真意の程は定かではありませんが、姉夫婦には、「噂ではかなり高価なものらしいけど、今流行の鑑定に出すなどしないように・・・」と強く杭を打たれたそうです。
「ものには、それぞれ生かされる場所がある」と、登美さんは言います。
これも同じように実家から阿部家の改築祝にともらい受けた黒柿の箪笥は、把手の金具が壊れていたり、開き戸の戸板が外れていたりと、当初は粗大ゴミに近い状態でした。
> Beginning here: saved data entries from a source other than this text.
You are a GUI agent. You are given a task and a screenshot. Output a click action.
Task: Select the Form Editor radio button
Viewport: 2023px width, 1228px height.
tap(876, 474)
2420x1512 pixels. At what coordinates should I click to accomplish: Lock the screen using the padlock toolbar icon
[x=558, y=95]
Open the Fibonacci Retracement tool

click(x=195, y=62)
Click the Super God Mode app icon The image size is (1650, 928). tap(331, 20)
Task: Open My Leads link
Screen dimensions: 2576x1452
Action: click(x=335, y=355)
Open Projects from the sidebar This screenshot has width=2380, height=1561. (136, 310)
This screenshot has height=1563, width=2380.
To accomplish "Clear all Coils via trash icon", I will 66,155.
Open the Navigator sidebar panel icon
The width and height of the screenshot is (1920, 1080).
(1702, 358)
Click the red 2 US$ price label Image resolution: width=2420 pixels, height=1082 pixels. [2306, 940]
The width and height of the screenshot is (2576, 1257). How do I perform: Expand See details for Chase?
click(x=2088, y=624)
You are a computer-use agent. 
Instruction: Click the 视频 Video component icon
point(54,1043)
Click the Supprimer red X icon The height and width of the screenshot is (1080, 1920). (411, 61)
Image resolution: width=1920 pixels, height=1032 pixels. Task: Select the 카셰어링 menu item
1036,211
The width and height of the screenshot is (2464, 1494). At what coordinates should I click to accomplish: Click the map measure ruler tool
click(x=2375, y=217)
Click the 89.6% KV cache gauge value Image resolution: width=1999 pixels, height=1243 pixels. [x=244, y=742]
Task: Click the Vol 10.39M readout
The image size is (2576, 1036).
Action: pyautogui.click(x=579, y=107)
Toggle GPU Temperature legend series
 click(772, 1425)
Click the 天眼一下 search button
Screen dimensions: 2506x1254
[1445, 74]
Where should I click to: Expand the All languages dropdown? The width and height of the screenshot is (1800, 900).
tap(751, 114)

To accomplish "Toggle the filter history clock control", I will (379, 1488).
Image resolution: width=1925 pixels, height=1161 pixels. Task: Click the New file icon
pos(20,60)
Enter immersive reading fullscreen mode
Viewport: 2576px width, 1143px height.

それが今では、諸々の改修を済ませ、立派に納戸正面に鎮座して阿部家風景の一部にまでなっています。
姉夫婦の石見銀山訪問で久々の姉妹再会を果たし、続く阿部家での宿泊は、改修で甦り風格さえ漂う黒柿の箪笥との再会にもなりました。
阿部家で大事にされている黒柿の箪笥を見たお姉さんは、土井ナントカさんの屏風も、阿部家にある方が喜んでくれるだろうと、登美さんに託したのでした。きっとそのうち阿部家にとって「欠かせないもの」になる時が来るでしょう。
奥座敷に広げられた屏風を前にひと言。
「ものの価値は自分で決めればいいのよ。値段じゃないわ」
お姉さん夫婦の意向はしっかりと登美さんに引き継がれているようです。